Data records
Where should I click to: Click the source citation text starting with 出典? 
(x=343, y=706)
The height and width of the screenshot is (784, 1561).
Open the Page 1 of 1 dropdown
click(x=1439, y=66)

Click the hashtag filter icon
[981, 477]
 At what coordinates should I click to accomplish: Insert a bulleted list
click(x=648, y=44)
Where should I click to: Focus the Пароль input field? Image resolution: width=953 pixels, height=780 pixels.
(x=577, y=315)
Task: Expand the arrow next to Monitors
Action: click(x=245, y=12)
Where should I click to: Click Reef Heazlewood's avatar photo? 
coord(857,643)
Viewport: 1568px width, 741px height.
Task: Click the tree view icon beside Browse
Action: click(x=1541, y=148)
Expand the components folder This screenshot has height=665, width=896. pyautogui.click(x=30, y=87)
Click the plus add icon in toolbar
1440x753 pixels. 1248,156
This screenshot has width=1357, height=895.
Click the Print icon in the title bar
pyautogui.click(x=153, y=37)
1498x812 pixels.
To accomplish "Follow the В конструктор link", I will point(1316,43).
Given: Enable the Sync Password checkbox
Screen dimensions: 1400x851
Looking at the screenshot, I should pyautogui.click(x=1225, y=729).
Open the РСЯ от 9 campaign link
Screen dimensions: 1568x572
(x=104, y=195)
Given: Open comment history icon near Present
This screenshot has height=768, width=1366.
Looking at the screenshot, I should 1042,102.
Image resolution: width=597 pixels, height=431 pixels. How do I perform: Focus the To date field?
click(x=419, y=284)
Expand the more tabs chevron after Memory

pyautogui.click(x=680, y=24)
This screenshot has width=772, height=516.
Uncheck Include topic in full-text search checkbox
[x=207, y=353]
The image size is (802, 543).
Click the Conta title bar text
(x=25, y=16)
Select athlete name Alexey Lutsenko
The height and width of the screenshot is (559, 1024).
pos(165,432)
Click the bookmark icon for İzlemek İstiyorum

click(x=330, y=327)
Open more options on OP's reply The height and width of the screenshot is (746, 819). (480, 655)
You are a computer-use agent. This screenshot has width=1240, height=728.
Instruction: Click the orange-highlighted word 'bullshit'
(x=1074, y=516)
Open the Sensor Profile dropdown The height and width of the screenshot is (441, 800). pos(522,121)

What is being asked
Apply a filter to the listing above so that only lines with "Given" are kept, and copy those lines.

Solved problem
Given: Enable the Sync Password checkbox
Given: Open comment history icon near Present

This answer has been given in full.